Journey To The Brave New World
I harbour a few beliefs about the world of quality denim and apparel, on the positive side I believe that there has never been a better range of quality product than there is right now, I believe that the consumer has never been so educated as they are now, and I believe that some of the major brands in this market genuinely strive to improve their product year after year.
However, I do have a couple of negative beliefs as well. I believe that the “major” labels dominate the market to an extent that it is now much harder for smaller labels to make an impression in the market, and I believe that there is an element of bias against quality goods made in certain parts of the world, when surely quality is quality irrespective of origin.
A Path To Indonesia
Though I have been aware for a long time about the large denim scene in Indonesia, I was amazed by the reception given to Giles and Paula of Iron Heart UK on their visit earlier this year when they were treated like denim celebrities.
The denim and quality apparel scene in Indonesia is possibly (big claim here) the most vibrant in the world currently, and I think that this vibrancy and enthusiasm needs to be brought to the rest of us.
To match this rapidly expanding scene, Indonesia has quite a range of home produced brands using materials and techniques both traditional and cutting edge. I have taken a close look at brands like Elhaus and their range of traditionally produced, modern designed menswear. Their lines are clean, their denim is woven specifically for them in a weight range of 13oz to the upcoming 20oz, and their vision and ethos are fresh.

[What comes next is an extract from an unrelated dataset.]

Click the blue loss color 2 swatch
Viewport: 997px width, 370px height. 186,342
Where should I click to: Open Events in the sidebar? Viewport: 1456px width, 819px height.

I am also excited by brands like Bluesville, who use traditional manufacturing with natural dyes and contemporary cuts. There are footwear brands like Maine St and Chevalier, whose products are simply beautiful, there are leatherware and accessories companies such as Voyej, Harah from Malaysia, and the already well known and well respected Obbigood of Singapore. Of course there is also Red Cloud and Co, concrete proof that “Made in China” can and should be a badge of honour for Chinese artisan manufacturers.
Over a series of articles here on Rawr Denim, I will take the opportunity to habe a closer look at some of these brands, not just from Indonesia but also from other parts of the world. I will talk to some of the people involved in these brands, and hopefully spread some light on what the future holds for what I believe will be a rapidly changing market for educated consumers.